Windows Desktop apps are now in the Windows Store

A Surface Pro 3 running Windows 10

Developers can now distribute their Windows desktop apps to people shopping through Windows 10’s app store, with an update from Microsoft Wednesday.

It’s a move powered by Project Centennial, which lets developers take older Windows apps (known in Microsoft parlance as Win32 apps), port them to the Universal Windows Platform (UWP), and then sell them on the Windows Store. The first of those apps are rolling out over the coming days, and developers can now submit their Centennial-converted apps for future release.

Making it easier for developers to port those apps to the Windows Store may help grow the catalog of apps available to users at a time when Microsoft is pushing the store as a new and better way to get software for Windows 10 devices. Several companies have Centennial-powered apps rolling out over the next few days, including Evernote, which ported its Windows desktop app to the store.

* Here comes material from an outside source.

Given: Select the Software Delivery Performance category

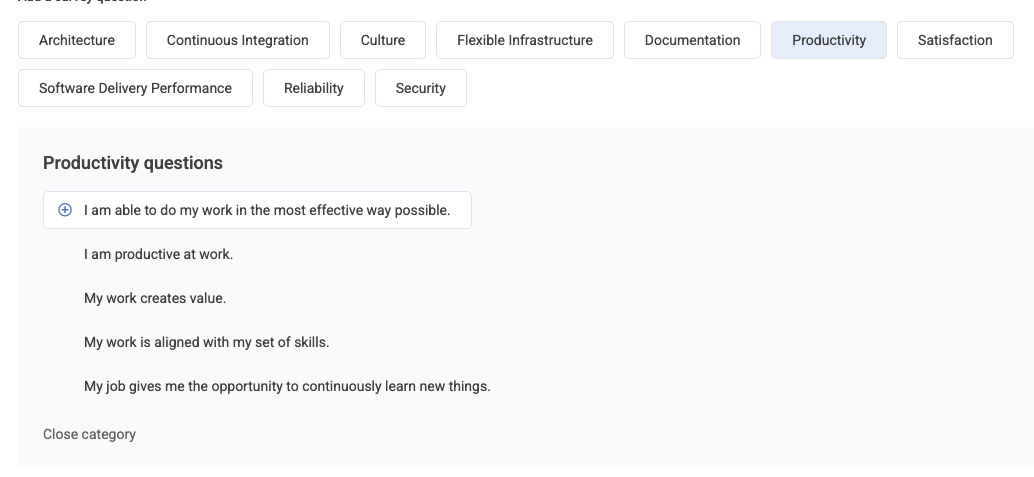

“We’re excited to bring our full-featured Evernote app to the Windows Store,” Seth Hitchings, Evernote’s vice president of engineering, said in a press release. “The Desktop Bridge vastly simplifies our installer and uninstaller.”

Evernote previously had a Windows Store app, but it didn’t have all of the features of its Win32 desktop app.

Project Centennial was first announced at Microsoft’s Build developer conference in San Francisco earlier this year. At that time, Microsoft executives said that there were 16 million Win32 apps out on the market, so this launch marks a major expansion of what the Universal Windows Platform can do.

To help with that, Microsoft is making its Desktop App Converter available to developers in the Windows Store, so it’s easy for them to stay up to date with changes to Project Centennial.

On top of that news, Microsoft is also working with the companies behind InstallShield, WiX, and Advanced Installer to help build in UWP conversion with Project Centennial into their usual development workflow for building Win32 apps. In addition to building an MSI installer for older versions of Windows, those tools will also help developers build a UWP app that can be pushed to the Store.